There are gimmicky spirits in other categories as well, such as tequila that has supposedly isolated terpenes in agave, leading to dubious claims about health benefits. And there’s even aged vodka, with some producers touting the effects of letting this colorless, flavorless spirit develop as it sits in a steel tank for years.
At first glance, Tamworth Distilling seems like it would fit squarely into the gimmicky spirits category. Over the past few years, this New Hampshire distillery has released a range of some truly bizarre whiskeys that seem like they were conceived during a particularly lucid mushroom trip. The distillery’s House of Tamworth line includes Eau de Musc, a bourbon flavored with beaver castor gland oil along with other botanicals. A few years back, Bird of Courage was released, a bottled-in-bond whiskey flavored with Thanksgiving dinner ingredients like cranberries, cornbread, sweet potatoes, and roasted turkey. And let’s not forget Crab Trapper, a whiskey infused with an invasive green crab species that went viral upon release.
The most recent release is Saison de Frai, an apple brandy flavored with smoked trout that comes with a little roe in the bottom of every bottle. Steeping seafood in whiskey is hardly a sensible thing to do, yet it works here. The smoked fish flavor of this new brandy is subtle, with notes of apple, vanilla, and spice rounding it out, somehow resulting in a tasty sipping spirit. Distiller Will Robinson detailed the process of taking smoked trout and pulverizing it in a food processor to increase the surface area before submerging the fishy paste in barrel-strength brandy, an image that sounds pretty gross. That liquid was distilled to become a clear spirit, while still retaining the trout flavor, and then blended together with straight brandy.

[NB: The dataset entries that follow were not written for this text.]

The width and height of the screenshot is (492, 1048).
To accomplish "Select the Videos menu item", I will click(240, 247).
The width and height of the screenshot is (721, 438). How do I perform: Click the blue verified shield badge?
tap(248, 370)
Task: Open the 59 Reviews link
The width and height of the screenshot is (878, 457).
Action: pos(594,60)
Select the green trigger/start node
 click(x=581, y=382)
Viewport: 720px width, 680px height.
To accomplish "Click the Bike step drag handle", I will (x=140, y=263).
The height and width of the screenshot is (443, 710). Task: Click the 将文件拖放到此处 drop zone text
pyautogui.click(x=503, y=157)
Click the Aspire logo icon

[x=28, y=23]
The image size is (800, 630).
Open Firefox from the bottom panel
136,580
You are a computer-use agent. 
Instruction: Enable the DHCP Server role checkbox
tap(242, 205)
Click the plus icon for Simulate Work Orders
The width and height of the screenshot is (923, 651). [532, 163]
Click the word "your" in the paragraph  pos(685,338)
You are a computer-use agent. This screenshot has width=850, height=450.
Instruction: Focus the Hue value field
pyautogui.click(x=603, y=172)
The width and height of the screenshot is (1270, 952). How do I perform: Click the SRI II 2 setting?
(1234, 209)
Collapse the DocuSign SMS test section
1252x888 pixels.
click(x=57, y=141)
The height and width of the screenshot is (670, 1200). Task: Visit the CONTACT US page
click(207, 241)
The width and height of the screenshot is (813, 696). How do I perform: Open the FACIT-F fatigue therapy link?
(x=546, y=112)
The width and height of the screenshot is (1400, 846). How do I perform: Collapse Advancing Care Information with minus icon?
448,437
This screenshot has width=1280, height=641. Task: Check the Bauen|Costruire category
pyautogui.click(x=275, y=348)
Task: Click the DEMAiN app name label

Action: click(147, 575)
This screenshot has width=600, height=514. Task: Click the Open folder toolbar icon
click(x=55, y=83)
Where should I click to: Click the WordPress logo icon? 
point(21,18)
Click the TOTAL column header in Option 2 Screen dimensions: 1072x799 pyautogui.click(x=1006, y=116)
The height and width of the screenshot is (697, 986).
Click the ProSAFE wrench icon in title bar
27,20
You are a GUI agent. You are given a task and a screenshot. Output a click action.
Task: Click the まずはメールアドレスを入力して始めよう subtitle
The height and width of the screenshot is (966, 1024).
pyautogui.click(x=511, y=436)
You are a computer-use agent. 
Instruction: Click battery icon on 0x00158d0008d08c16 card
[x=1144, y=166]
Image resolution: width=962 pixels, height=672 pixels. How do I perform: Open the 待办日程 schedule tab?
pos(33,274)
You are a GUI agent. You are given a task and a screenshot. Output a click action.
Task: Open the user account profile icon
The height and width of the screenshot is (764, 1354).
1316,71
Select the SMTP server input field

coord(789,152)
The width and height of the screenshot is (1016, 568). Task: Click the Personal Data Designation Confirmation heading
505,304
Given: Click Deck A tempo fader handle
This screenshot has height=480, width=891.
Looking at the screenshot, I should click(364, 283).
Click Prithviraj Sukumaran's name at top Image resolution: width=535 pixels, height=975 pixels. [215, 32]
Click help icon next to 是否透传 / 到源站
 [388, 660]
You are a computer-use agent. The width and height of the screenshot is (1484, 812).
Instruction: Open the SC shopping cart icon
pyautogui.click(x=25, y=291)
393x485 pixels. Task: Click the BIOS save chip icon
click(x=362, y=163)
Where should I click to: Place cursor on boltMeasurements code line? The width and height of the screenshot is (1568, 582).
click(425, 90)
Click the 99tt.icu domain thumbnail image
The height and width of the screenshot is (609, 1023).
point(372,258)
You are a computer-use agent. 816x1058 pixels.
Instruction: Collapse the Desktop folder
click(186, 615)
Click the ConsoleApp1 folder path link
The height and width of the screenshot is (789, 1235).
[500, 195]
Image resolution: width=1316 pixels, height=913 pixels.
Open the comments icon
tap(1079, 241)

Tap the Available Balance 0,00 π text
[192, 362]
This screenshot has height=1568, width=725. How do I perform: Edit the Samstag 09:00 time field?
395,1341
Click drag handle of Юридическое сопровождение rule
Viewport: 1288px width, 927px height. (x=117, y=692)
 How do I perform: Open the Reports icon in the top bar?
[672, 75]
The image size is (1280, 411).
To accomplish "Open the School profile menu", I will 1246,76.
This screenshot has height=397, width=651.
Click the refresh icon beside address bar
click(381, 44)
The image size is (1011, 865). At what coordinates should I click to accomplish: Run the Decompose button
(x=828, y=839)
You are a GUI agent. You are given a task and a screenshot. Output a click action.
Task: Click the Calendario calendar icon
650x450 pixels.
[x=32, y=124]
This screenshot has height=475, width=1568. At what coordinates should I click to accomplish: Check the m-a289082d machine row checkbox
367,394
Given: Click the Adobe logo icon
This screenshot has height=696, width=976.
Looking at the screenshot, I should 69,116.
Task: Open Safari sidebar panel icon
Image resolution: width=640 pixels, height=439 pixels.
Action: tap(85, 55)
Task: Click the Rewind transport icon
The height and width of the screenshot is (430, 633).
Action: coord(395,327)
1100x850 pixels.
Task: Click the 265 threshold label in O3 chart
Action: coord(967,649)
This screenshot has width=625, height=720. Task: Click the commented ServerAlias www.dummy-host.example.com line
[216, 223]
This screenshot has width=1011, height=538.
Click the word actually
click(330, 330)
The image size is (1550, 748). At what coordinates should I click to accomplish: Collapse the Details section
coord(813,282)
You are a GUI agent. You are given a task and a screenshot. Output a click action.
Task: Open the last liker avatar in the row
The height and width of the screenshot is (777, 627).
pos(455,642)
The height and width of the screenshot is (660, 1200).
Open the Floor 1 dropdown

Steven Grasse, the founder of Tamworth Distilling, created brands like Hendrick’s gin and Sailor Jerry rum years ago, both of which were acquired by William Grant & Sons. That deal resulted in a nice pile of money, enabling Grasse to embark upon much weirder flights of fancy. Since opening the distillery in 2015, that has meant coming up with these experiments, along with a range of much more traditional spirits like vodka, gin, bourbon, and rye, many of which are made using organic grain and fruit from local farms and botanicals from the surrounding area.
Crab Trapper and Saison de Frai were inspired by a desire to raise awareness about issues of environmental sustainability and the effects of climate change on local flora and fauna. “We’re seeing trout numbers come down because our streams are more acidic and our fisheries get hit because green crab numbers are exploding,” said Robinson. “There’s no other distillery where I could tie in issues that I feel are important for all mankind with a spirit.”
Although House of Tamworth spirits come in small 200ml bottles, and are not exactly cheap at $65 each (you can order them directly from the Tamworth website), a little goes a long way, as these expressions were really designed to be sipped rather than used for cocktails. Still, whiskey or any other type of booze is meant to be enjoyed however you like, so the team at Tamworth came up with the idea of combining Crab Trapper and lemonade for a “bright and briny” summer cocktail. There’s also a new spiked eggnog drink termed “Crabnog”, that is especially perfect for the holiday season.
By the end of this year, Tamworth will have put out 15 new products, which is a lot for a small distillery that only makes about 26 barrels of bourbon per year (compare that with the more than 2,000 barrels per day produced at Buffalo Trace). “I like exploring and finding new things,” said Robinson. “I like to find barrels of oddities that our distillers put away and figure out how to add flavor to them. But I’m not going to put anything out that doesn’t taste good.” Fortunately, the Tamworth lineup is consistently weird and often delicious, proof that even some “gimmicks” can result in great spirits.